Poussé par l’envie d’être son propre patron, et fort de son expérience, il s’oriente plus volontiers vers la reprise (28% de repreneurs externes vs 17% en moyenne chez les seniors, 8% de repreneurs anciens salariés vs 4%). A l’aide de son réseau, l’entreprise à reprendre lui apparaît relativement rapidement, de façon parfois providentielle.
Il est à la tête d’entreprises de tailles variées, allant de la TPE à la PME, principalement dans le secteur de l’industrie et des services. Il finance son entreprise par endettement.
La transition du salariat vers l’entrepreneuriat est un challenge. Le rôle d’un entrepreneur qui remet son titre en jeu chaque année, la responsabilité du CA et de ses employés n’ont rien à voir avec le quotidien d’un cadre dirigeant.
♦ LE CHERCHEUR ENTREPRENEUR (12%) : passionné de recherche (souvent biomédicale), armé de son expertise scientifique, il a fait du laboratoire l’antichambre de son entreprise innovante, voire deeptech.
De formation scientifique, titulaire d’un doctorat (pour 1 entrepreneur sur 3 de ce profil), il a souvent fait ses armes dans un organisme de recherche (Institut Pasteur, CNRS, Inserm…) et devient entrepreneur par passion pour l’innovation scientifique, et parfois par quête personnelle (maladie touchant un proche). Il se lance en moyenne vers 44 ans et peut le faire au-delà de 60 ans, à l’approche de sa retraite de chercheur salarié. Il est à la tête de son entreprise depuis 7 ans en moyenne.
Ce scientifique chevronné quitte la recherche institutionnelle pour créer son entreprise innovante (95% de fondateurs), et tire son énergie entrepreneuriale de sa curiosité scientifique. Sa motivation ? Mettre l’innovation médicale au service de solutions thérapeutiques, pour un impact positif sur la société.
Pour aller jusqu’au brevet et à l’autorisation de mise sur le marché, il dépense plus de 75% du CA en R&D. Son entreprise est une TPE (pour 80%), souvent de moins de 5 salariés, plus souvent une startup (20% vs 6 en moyenne chez les seniors). Il se finance davantage par levée de fonds, apport personnel et love money.

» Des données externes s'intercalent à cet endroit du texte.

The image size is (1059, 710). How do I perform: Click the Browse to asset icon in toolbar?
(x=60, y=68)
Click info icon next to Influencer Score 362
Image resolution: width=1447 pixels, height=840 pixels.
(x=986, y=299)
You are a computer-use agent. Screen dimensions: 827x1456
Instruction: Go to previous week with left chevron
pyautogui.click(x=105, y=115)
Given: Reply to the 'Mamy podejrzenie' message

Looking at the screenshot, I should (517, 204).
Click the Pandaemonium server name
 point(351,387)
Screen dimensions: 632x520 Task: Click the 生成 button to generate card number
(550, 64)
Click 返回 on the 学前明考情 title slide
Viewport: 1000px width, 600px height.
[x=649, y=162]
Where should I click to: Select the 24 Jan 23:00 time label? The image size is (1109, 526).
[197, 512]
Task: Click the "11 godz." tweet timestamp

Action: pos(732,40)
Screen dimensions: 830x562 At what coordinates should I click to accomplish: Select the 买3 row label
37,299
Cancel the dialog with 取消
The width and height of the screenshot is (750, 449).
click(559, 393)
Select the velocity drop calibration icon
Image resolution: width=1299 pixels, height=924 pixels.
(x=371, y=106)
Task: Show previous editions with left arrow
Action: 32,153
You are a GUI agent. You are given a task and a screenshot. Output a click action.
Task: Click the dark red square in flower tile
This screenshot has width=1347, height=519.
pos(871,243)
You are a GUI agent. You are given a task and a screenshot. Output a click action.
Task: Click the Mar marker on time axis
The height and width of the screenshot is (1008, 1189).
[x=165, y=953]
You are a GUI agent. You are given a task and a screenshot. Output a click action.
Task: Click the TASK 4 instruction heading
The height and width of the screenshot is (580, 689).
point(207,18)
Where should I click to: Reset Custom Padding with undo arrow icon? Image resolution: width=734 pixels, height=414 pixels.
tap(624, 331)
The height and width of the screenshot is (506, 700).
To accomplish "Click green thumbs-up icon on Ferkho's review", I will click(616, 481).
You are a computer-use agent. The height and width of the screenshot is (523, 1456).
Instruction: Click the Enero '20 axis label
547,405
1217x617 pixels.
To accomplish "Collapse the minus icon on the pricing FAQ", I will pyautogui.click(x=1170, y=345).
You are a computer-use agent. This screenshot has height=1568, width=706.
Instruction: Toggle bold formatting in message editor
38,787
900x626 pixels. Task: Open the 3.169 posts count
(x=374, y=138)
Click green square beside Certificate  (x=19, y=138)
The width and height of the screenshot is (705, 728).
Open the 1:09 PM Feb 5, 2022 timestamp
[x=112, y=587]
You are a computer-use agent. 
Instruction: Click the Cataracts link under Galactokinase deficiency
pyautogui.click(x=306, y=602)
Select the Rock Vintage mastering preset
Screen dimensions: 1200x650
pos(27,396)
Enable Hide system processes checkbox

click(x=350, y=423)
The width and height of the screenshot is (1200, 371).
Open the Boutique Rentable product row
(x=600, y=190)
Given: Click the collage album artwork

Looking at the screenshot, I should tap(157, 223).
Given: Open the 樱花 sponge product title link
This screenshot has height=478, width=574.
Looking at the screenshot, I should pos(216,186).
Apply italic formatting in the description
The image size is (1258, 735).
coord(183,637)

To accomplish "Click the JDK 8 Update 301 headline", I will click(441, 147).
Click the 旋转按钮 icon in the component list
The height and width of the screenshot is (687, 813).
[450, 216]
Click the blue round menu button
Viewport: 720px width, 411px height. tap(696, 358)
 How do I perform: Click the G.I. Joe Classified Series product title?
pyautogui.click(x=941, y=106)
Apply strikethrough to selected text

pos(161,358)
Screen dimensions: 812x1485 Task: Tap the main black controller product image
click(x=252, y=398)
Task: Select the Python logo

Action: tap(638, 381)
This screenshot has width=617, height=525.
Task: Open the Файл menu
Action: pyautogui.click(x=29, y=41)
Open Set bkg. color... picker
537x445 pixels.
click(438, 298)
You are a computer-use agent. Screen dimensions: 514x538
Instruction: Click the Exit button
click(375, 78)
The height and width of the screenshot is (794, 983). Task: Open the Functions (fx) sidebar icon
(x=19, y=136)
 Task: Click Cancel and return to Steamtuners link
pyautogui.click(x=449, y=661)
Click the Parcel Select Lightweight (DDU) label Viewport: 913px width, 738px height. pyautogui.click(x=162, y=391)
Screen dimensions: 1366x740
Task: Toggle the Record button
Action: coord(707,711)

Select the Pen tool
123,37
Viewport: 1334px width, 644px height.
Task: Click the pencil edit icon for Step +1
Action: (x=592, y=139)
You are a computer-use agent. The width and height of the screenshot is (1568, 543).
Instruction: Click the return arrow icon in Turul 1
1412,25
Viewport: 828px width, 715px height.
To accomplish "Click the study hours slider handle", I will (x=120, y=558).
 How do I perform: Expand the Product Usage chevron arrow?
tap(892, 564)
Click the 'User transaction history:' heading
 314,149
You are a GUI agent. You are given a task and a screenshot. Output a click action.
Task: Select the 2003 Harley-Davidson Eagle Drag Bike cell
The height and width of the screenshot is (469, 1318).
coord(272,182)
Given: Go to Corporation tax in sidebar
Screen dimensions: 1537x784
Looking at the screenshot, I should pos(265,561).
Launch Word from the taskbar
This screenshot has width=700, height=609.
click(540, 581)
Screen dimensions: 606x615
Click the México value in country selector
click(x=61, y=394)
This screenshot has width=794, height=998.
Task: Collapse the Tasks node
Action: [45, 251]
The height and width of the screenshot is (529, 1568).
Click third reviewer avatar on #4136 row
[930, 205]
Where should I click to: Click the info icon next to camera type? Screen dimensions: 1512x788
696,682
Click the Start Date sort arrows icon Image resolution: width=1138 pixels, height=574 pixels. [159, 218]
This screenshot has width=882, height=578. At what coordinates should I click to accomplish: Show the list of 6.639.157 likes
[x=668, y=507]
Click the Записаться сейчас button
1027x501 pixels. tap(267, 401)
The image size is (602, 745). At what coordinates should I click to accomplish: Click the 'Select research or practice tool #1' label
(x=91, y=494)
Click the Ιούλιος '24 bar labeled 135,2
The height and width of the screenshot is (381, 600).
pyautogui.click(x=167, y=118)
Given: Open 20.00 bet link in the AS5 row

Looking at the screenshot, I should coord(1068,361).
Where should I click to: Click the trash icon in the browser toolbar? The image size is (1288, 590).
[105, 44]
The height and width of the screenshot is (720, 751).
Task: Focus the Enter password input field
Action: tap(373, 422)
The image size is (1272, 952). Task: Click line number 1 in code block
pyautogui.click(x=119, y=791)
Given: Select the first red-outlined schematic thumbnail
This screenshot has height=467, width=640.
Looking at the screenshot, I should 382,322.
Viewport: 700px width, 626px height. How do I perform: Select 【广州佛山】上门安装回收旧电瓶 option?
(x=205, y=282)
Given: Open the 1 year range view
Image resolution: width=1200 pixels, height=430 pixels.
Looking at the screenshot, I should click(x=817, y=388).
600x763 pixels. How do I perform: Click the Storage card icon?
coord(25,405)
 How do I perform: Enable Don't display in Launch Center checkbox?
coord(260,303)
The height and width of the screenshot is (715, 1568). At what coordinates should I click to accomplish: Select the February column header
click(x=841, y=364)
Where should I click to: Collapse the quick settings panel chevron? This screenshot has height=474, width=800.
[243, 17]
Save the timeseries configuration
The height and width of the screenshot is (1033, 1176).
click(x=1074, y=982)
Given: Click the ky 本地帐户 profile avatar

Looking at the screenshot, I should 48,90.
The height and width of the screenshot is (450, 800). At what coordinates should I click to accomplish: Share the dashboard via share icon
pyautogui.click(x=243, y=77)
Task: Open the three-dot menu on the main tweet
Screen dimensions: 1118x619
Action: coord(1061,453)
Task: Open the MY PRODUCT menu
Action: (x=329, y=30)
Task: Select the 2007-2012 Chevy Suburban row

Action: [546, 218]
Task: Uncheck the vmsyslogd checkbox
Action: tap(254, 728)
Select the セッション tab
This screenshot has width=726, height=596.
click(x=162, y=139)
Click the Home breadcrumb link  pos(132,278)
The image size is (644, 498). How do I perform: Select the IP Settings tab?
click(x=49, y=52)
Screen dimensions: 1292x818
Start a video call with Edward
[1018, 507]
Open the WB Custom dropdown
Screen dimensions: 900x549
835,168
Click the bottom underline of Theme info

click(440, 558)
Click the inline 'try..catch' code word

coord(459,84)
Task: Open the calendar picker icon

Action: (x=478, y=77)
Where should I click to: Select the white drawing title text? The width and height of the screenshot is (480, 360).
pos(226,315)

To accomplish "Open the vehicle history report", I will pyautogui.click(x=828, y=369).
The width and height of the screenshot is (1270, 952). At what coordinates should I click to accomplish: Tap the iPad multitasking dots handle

Même avec une expérience de senior, il déclare plus souvent des difficultés de financement, à la fois auprès des banques et des fonds. En cause : la nature de ses projets, plus complexes et risqués, la petite taille et la création récente de son entreprise. L’aide d’un business angel est souvent décisive.
Mon avis : une étude intéressante permettant d’approcher qui sont les entrepreneurs seniors et ceux qui viennent de créer alors qu’ils ont plus de 50 ans et quelles sont les difficultés ressenties pour accéder au financement. Elle est illustrée par des prises de parole de ces différents chefs d’entreprise. Toutefois le périmètre couvert semble celui de développeurs d’entreprise (cf les 3 profils déployés) et pas celui de la globalité des entrepreneurs de plus de 50 ans, telles que les enquêtes Sine de l’Insee les décrit.